- Prompt
In the listing that follows, how many lines include the string "agent"? Reply with only the number.

- Recorded data
************

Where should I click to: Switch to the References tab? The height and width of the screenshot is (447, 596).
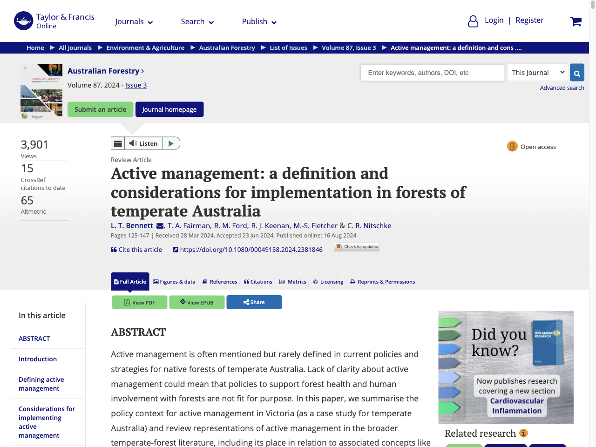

************

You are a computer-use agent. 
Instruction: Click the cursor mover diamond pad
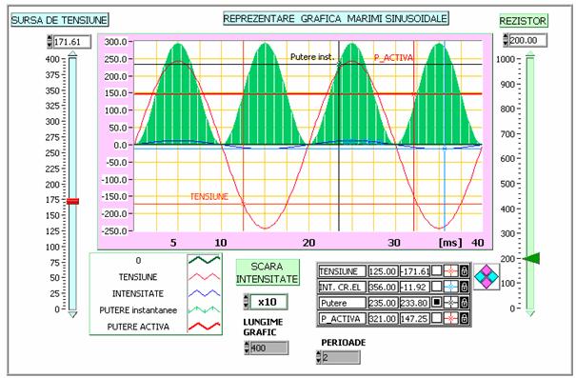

************

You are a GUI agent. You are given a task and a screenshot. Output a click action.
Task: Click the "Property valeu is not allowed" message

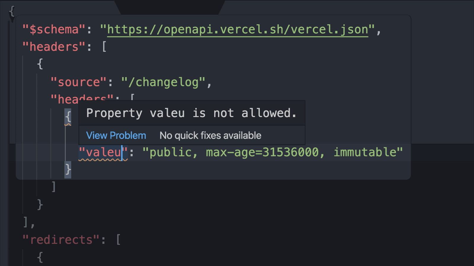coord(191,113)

************

- Expected answer
2